We can save time by pre-processing the images (e.g., converting them to jpegs, resizing to 224x224) and saving them as a numpy array on the file system.  We can do the same for the train, validation, and test image class designations, filenames, and one-hot encoded labels

In [4]:
# get classes, one-hot encoded labels, and filenames
train_classes, train_labels, train_filenames = get_batch_info(train_path)
val_classes, val_labels, val_filenames = get_batch_info(val_path)
test_filenames = get_batch_info(test_path)[2]

Found 1000 images belonging to 10 classes.
Found 300 images belonging to 10 classes.
Found 79726 images belonging to 1 classes.


In [5]:
# get image data
if not os.path.exists(processed_data_path+'train_data.bc'):
    train_data = get_data(train_path)
    save_array(processed_data_path+'train_data.bc', train_data)
else:
    train_data = load_array(path+'train_data.bc')
    
if not os.path.exists(processed_data_path+'val_data.bc'):
    val_data = get_data(val_path)
    save_array(processed_data_path+'val_data.bc', val_data)
else:
    val_data = load_array(path+'val_data.bc')
    
if not os.path.exists(processed_data_path+'test_data.bc'):
    test_data = get_data(test_path)
    save_array(processed_data_path+'test_data.bc', test_data)
else:
    test_data = load_array(path+'test_data.bc')

Found 1000 images belonging to 10 classes.
Found 300 images belonging to 10 classes.
Found 79726 images belonging to 1 classes.

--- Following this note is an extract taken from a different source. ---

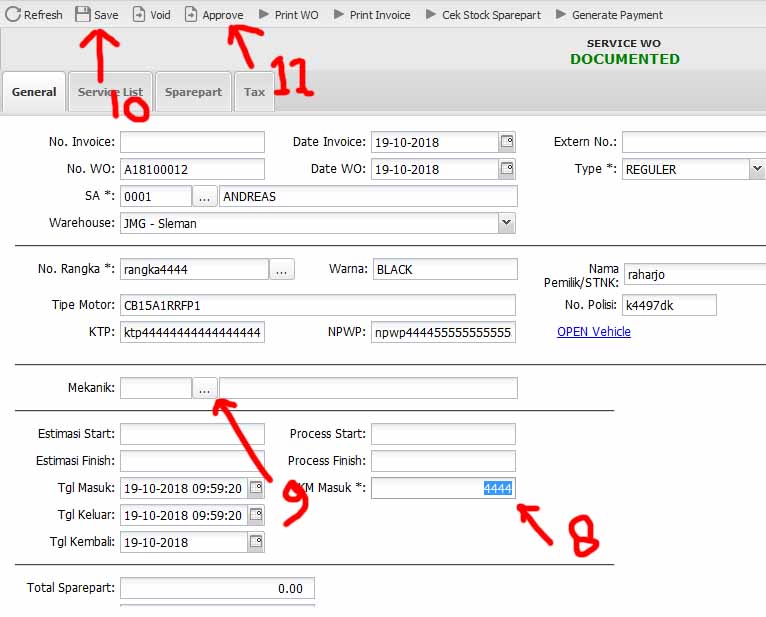Open Tgl Kembali calendar picker
This screenshot has width=766, height=617.
click(x=256, y=542)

## FineTune and Train VGG19

### Option 1: Precompute output from VGG's 2nd to last layer and use it to train a linear classifier.

In [9]:
limit_mem()
model = VGG19(weights='imagenet', include_top=True)
# model.summary()

#### Pop last layer and set model.outputs = to that of the previously 2nd-to-last layer

In [10]:
model.layers.pop()

# model.layers[-1].outbound_nodes = [] ... this is not needed
model.outputs = [model.layers[-1].output]

In [14]:
# model.summary()

#### Precompute output for update model

In [15]:
if not os.path.exists(processed_data_path+'train_features_ft.bc'):
    train_features_ft = model.predict(train_data, batch_size)
    val_features_ft = model.predict(val_data, batch_size)
    
    save_array(processed_data_path+'train_features_ft.bc', train_data)
    save_array(processed_data_path+'val_features_ft.bc', val_features_ft)
else:
    train_features_ft = load_array(path+'train_features_ft.bc')
    val_features_ft = load_array(path+'val_features_ft.bc')
    
print(train_features.shape)
print(val_features.shape)

(1000, 4096)
(300, 4096)


#### Train a linear classifier using the precomputed features

### Option 2: Train model after replacing last layer with a Dense layer having 10 outputs

In [None]:
limit_mem()
model = VGG19(weights='imagenet', include_top=True)
# model.summary()

In [None]:
model = finetune(model, 10)
# model.summary()